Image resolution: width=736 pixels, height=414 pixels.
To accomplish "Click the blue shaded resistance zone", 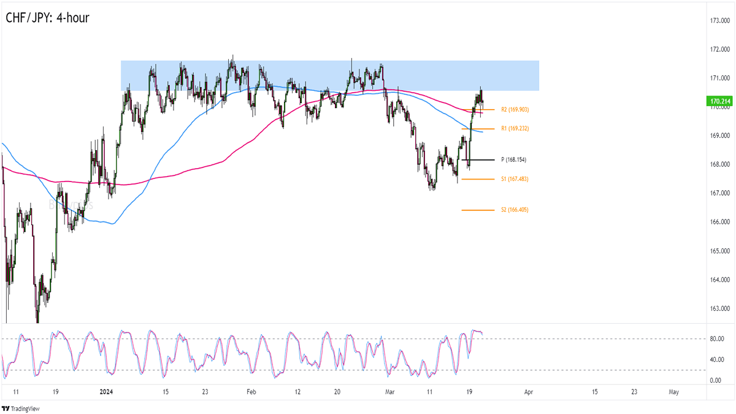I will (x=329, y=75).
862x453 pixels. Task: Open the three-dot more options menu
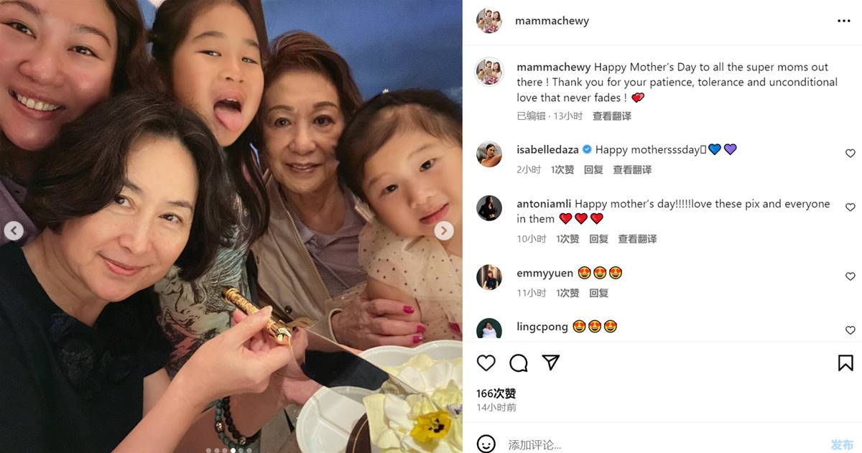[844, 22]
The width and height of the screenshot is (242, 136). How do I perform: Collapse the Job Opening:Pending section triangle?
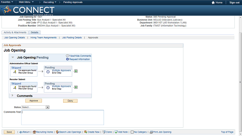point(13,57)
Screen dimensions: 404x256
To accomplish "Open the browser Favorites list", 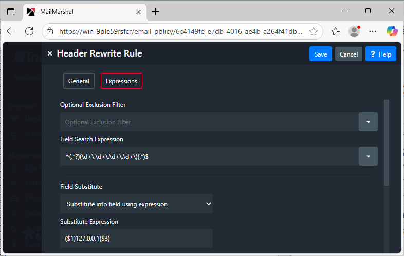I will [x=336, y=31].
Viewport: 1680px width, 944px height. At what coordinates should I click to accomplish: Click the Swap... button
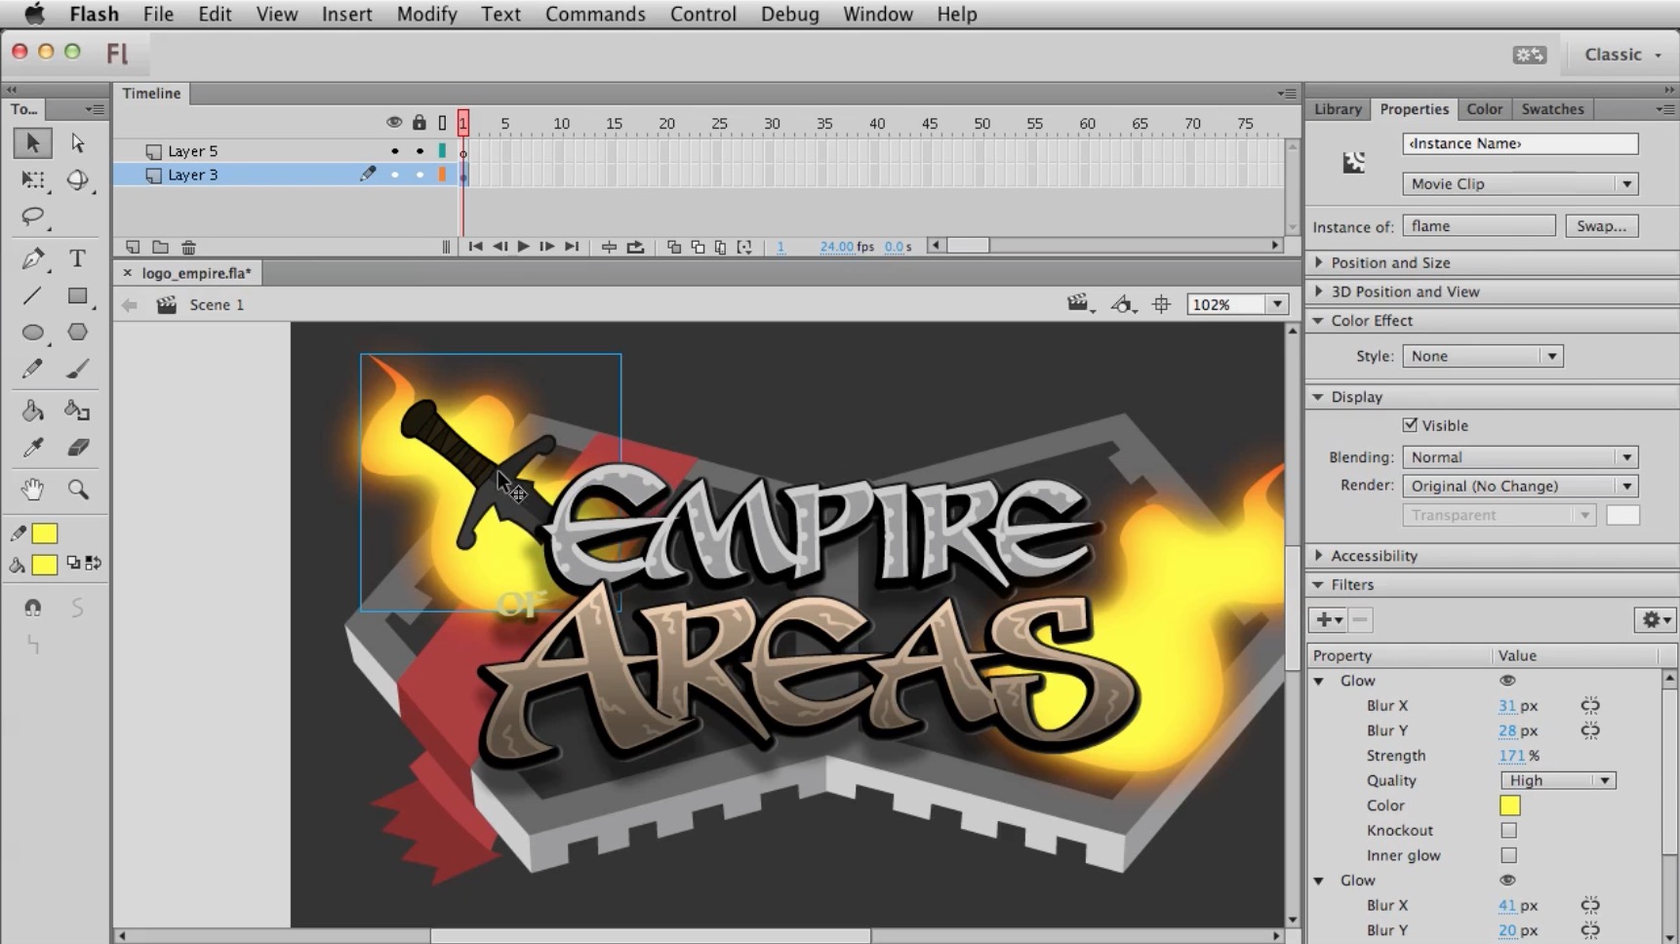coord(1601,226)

===

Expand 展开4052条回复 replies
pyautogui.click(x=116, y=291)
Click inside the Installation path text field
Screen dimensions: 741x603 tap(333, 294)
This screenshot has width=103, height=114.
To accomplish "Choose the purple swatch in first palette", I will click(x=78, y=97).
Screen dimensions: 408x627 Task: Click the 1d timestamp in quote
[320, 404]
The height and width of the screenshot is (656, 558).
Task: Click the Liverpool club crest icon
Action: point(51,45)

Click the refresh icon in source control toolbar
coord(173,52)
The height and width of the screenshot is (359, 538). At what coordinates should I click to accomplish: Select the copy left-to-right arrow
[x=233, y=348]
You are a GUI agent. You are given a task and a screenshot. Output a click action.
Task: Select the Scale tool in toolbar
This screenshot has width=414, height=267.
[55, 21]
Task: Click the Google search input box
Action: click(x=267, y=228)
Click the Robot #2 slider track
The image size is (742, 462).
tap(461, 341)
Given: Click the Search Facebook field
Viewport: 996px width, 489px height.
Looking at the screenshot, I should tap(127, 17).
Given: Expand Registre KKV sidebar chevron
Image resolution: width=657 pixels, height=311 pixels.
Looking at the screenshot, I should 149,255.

===

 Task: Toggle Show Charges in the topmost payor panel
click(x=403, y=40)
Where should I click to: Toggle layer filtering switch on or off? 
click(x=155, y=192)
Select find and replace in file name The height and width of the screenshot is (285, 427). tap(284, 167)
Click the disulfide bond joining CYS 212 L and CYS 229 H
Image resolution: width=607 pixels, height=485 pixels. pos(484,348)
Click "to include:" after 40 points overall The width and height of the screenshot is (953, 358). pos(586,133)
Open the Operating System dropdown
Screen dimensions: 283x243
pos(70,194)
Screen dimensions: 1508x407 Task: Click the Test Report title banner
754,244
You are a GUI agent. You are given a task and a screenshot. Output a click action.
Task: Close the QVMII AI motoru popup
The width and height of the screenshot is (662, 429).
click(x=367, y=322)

===

All lines in the listing above between the line with "This screenshot has width=414, height=267." and the line with "Given: Click the Search Facebook field", inclusive, should be set down exactly, and no line outside that range.

This screenshot has width=414, height=267.
[55, 21]
Task: Click the Google search input box
Action: click(x=267, y=228)
Click the Robot #2 slider track
The image size is (742, 462).
tap(461, 341)
Given: Click the Search Facebook field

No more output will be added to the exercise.